Exercise details:
Below are some records. Quote exactly the lines from the one that contains "Task: Click the Aby" through the last, both included, and leave out the pictures.

--- Dataset records Enclosed Below ---

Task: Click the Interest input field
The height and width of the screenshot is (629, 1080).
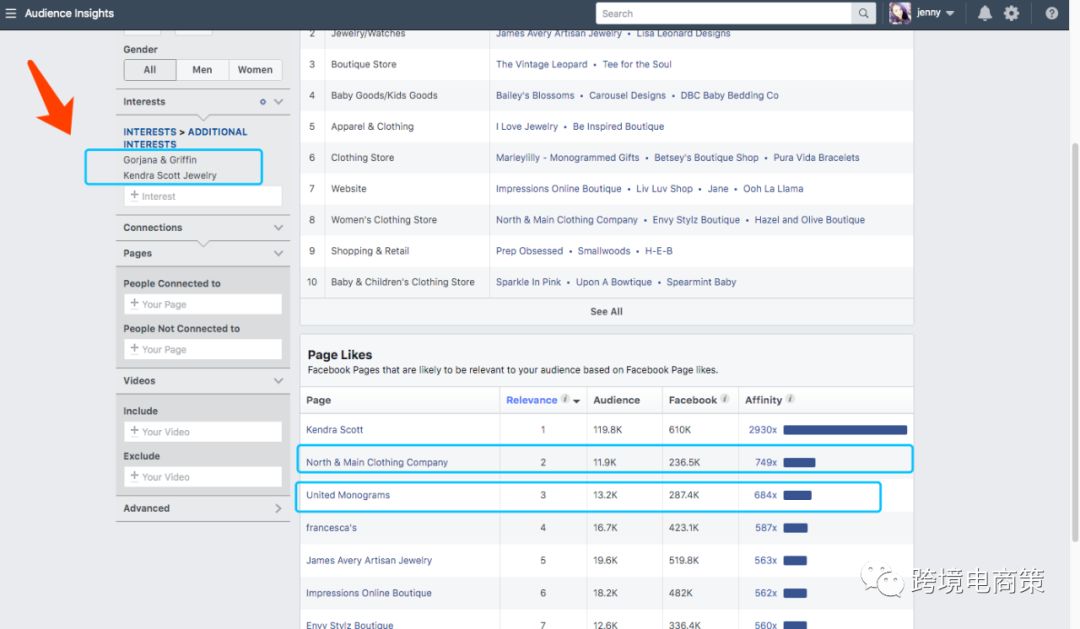Action: (203, 197)
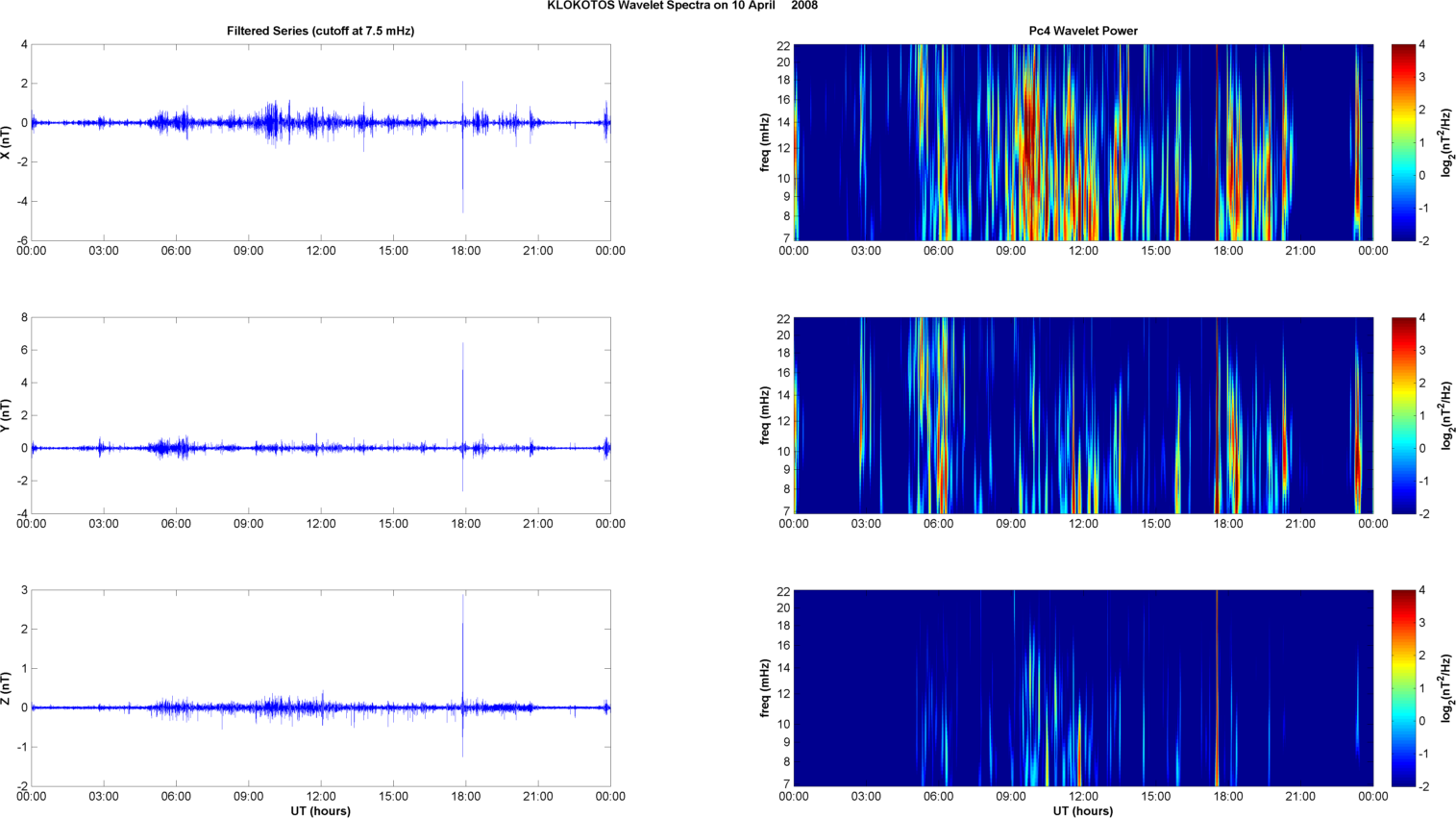Click the red vertical streak in the bottom spectrogram
Viewport: 1456px width, 818px height.
coord(1217,688)
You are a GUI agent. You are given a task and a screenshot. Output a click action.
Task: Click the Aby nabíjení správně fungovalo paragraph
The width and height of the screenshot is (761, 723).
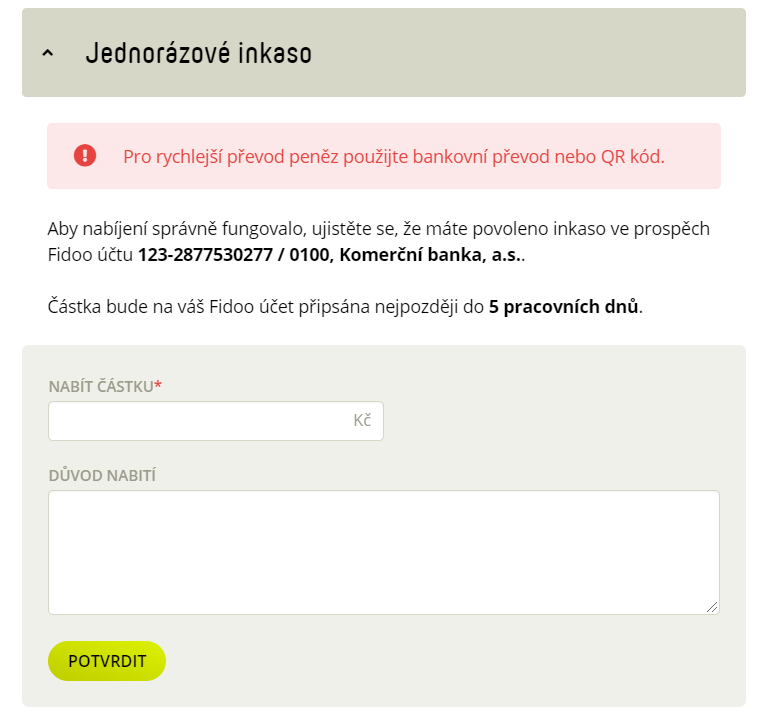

--- End of Enclosed Dataset records ---

Result for this task:
Task: Click the Aby nabíjení správně fungovalo paragraph
The width and height of the screenshot is (761, 723).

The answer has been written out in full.